### Page extract:

=-=-=

In humans, while many factors contribute to male infertility, Sperm agglutination can not be neglected27. Although agglutination is mostly attributed to the presence of antisperm antibodies (ASAs), there are other factors such as genital tract infections and exposure to oxidative stress that can cause agglutination as well28,29. Since ASAs were described in 1954, It has been suggested that ASAs are responsible for autoimmune infertility based on their increased prevalence in infertile males27. A number of risk factors are associated with the development of ASA in males, including the breakdown of the blood-testis barrier30, surgical trauma27, pathogenic infections31, and prostate inflammation32. Antisperm antibodies can be also produced in the female reproductive system during intercourse if there is trauma to the vaginal mucous membrane27. Antisperm antibodies can negatively affect fertility by decreasing sperm motility and/or fertilizing capacity by agglutination which prevents sperm progression in the female reproductive tract33, or by impairing sperm capacitation and acrosome reaction resulting in sperm-ovum interaction failure34,35.
A number of studies have demonstrated that acquired immune responses influence fertilization success in birds36. For instance, exposure of laying hens to sperm by subcutaneous injection of sperm suspension led to an immune response (a rise in sperm antibodies in plasma) and temporal sterility for 12–67 days37. Also, female immune reactions due to infections or injuries in the oviduct could negatively affect sperm following mating.
Trials were conducted to understand gamete recognition and agglutination in several animals. During sea urchin fertilization, sperm adhere to eggs by a protein derived from the sperm acrosome vesicle38. This protein (bindin) binds the acrosome process with glycoprotein receptors on the egg vitelline layer. It was found that the sperm of sea urchins do not adhere to the vitelline layer of foreign eggs in most interspecies inseminations. It was concluded that bindin does not bind to the glycoprotein receptors from other species (species-specific38.
Baccetti and Afzeliu39 reported that the spermatozoal glycocalyx is essential for gamete recognition and agglutination. Treating fowl spermatozoa by neuraminidase resulted in modification of the glycocalyx coat by hydrolyzing the α-glycosidic bonds which in turn resulted in decreased fertility without affecting sperm vitality5. The researchers postulated that altering the glycocalyx by neuraminidase impaired sperm sequestration at the uterovaginal junction, resulting in a decrease in fertility. In spite of this, their observations did not exclude the possibility that neuraminidase treatment might have reduced the recognition of sperm oocytes. In another experiment, it was found that intravaginal insemination with neuraminidase-treated spermatozoa decreased fertility rates in hens, however, intramagnal inseminations by were not associated with changes in fertility in comparison to control birds5. These results indicate that manipulation of glycocalyx covering the sperm reduces fertility by perturbing sperm sequestration in the SSTs which increases the rate of sperm loss from the storage organ, and not by decreasing sperm-egg recognition.

=-=-=

### Exercise instructions:
a: Based on the text about sperm agglutination, are these statements true? Answer yes or no for each and quote the words that decide it. (i) Antisperm antibodies were first described in 1954. (ii) Injecting laying hens with sperm left them permanently sterile. (iii) Treating fowl sperm with neuraminidase reduced sperm vitality.
b: List every risk factor that the text about sperm agglutination links to the development of antisperm antibodies in males.

### Given data:
=-=-=

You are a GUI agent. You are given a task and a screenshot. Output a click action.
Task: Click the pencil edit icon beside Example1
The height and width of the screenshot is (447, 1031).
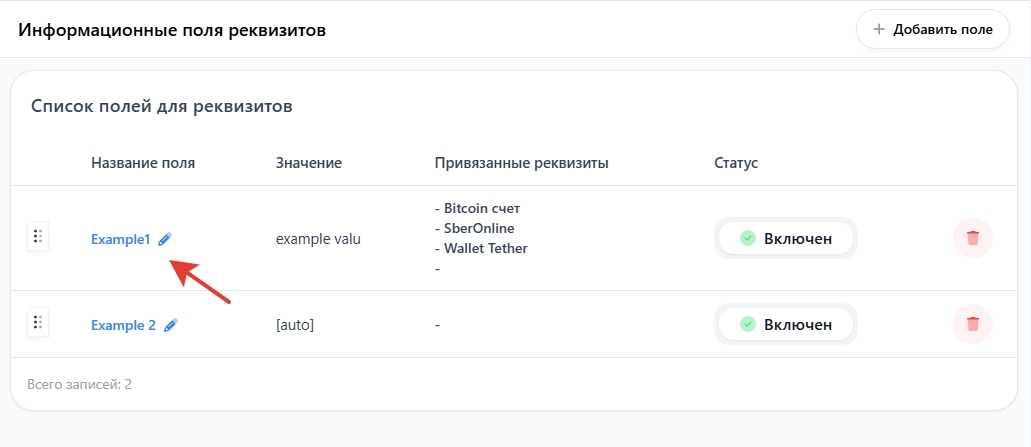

=-=-=

### Results:
a:
(i) Yes: "Since ASAs were described in 1954"
(ii) No: "temporal sterility for 12–67 days"
(iii) No: "decreased fertility without affecting sperm vitality"

b:
- breakdown of the blood-testis barrier
- surgical trauma
- pathogenic infections
- prostate inflammation